Futuro da Amazônia e novo fundo de financiamento são assuntos na ONU

(Foto: Wikimedia Commons)

O presidente da França, Emmanuel Macron, liderou a principal reunião sobre o futuro da Amazônia, durante a Cúpula do Clima na Assembleia Geral da ONU.

O francês alega que as florestas tropicais estão desaparecendo rapidamente e que as queimadas têm aumentado. Ele ainda anunciou a destinação de US$ 500 milhões em ajuda financeira para proteção de florestas tropicais, inclusive a Amazônia. Os recursos são do Banco Mundial, o Banco Interamericano de Desenvolvimento (BID) e a ONG Conservação Internacional.
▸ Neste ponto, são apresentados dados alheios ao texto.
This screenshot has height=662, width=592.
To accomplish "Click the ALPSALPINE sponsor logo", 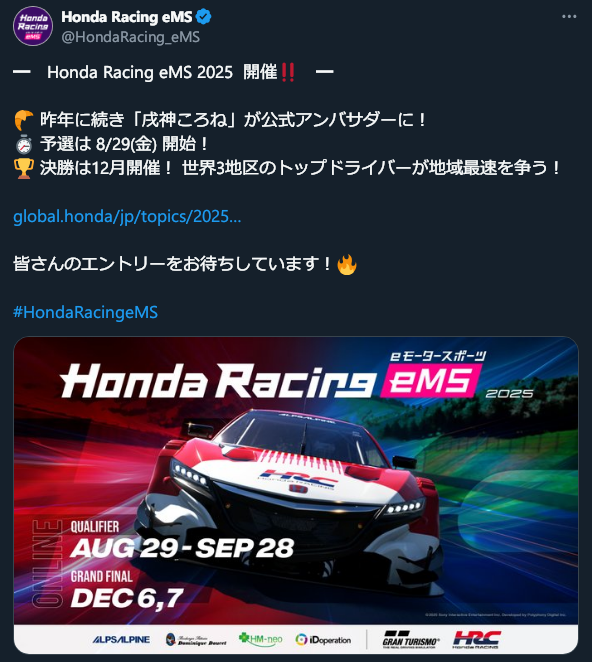I will point(121,640).
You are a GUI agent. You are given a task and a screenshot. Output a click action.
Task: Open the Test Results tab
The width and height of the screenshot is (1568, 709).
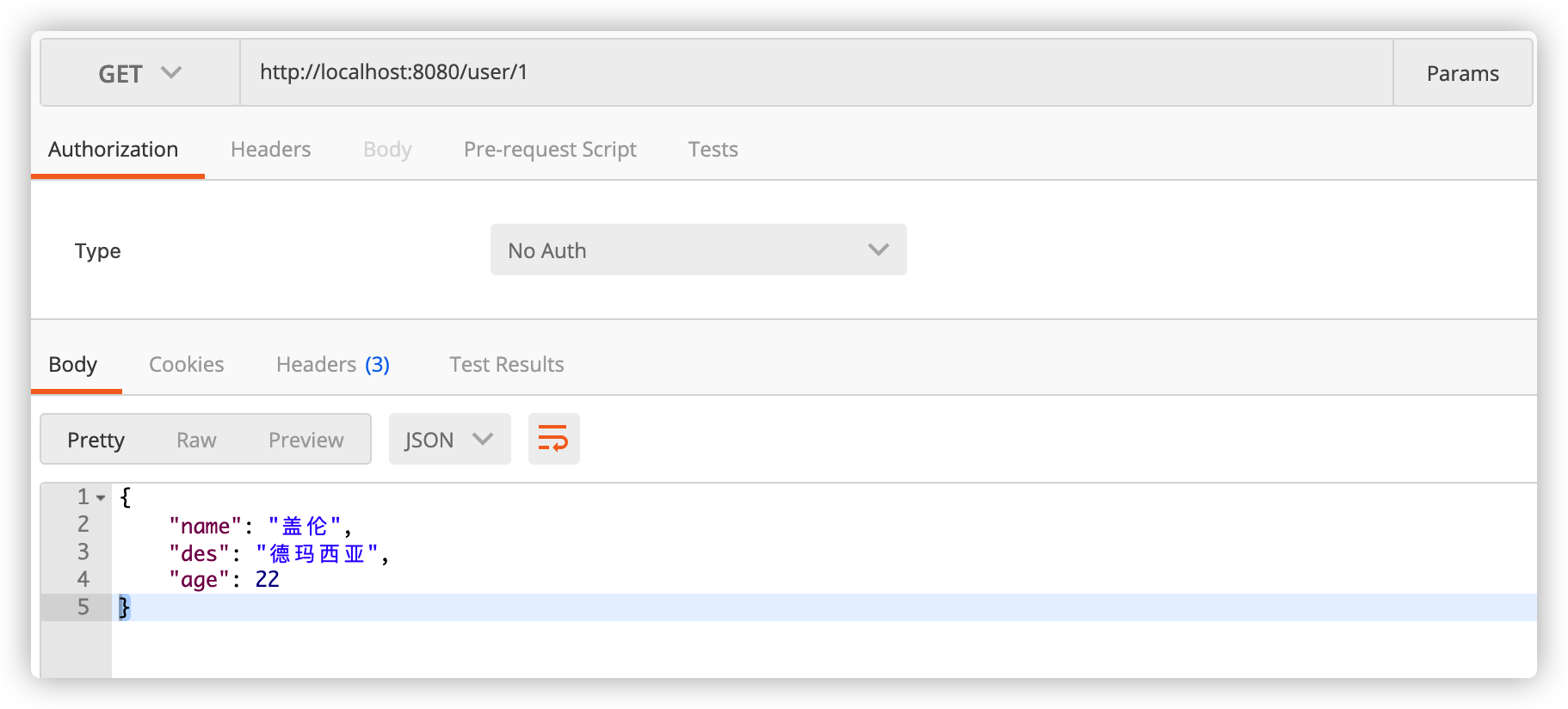point(506,365)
Macron criticou a ausência do governo brasileiro na reunião e disse que o Brasil “não está levando a sério os critérios” do Fundo Amazônia. Para a chanceler alemã, Angela Merkel, os investidores da floresta devem estabelecer uma metodologia para garantir resultados.
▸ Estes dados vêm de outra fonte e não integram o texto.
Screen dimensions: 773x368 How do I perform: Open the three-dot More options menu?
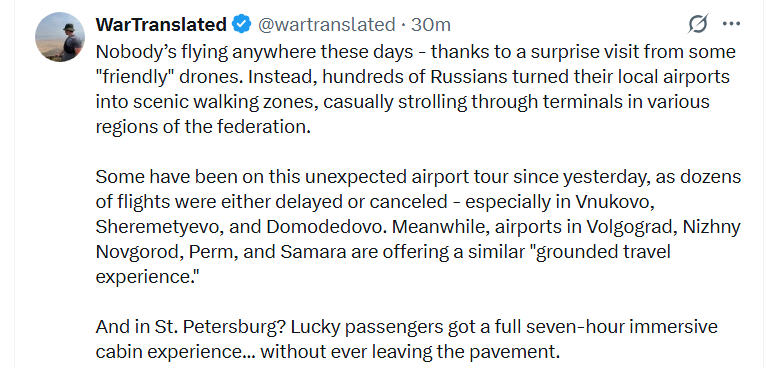731,24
O governador do Amazonas, Wilson Lima, defendeu na ONU os investimentos estrangeiros na região para conciliar a exploração econômica com preservação ambiental. 

Os governadores do Mato Grosso, Mauro Mendes; do Acre, Gladson Camelli; e Wilson Miranda, do Amazonas, também participaram da reunião. 

As autoridades brasileiras tentam reverter decisões do governo brasileiro que levaram à suspensão dos repasses ao Fundo Amazônia por parte da Noruega e Alemanha. Atualmente, o Fundo é o principal meio de captação de verbas internacionais para o financiamento de projetos de prevenção, monitoramento e combate ao desmatamento. 

O Banco Mundial quer desenvolver, em parceria com Alemanha e França, um fundo para financiar projetos que promovam o avanço de ações de regularização fundiária na Amazônia.

Novo fundo de investimento

O ministro do Meio Ambiente, Ricardo Salles, anunciou a criação de novo fundo internacional de captação de recursos para o desenvolvimento da Amazônia. A iniciativa será oficialmente apresentada em novembro.

Segundo Salles, a iniciativa é desenvolvida pelo governo federal com o Banco Interamericano de Desenvolvimento e receberá fundos governamentais e do setor privado. O novo fundo substituirá o Fundo Amazônia.

Salles está nos Estados Unidos para melhorar a imagem do Brasil sobre suas políticas ambientais. Para o ministro, a Assembleia da ONU é um momento propício para demonstrar como os investimentos serão utilizados.

Também serão apresentadas ações para a implementação de uma agenda de bioeconomia, como medidas de regularização ambiental, pagamento por serviços ambientais e zoneamento econômico ecológico.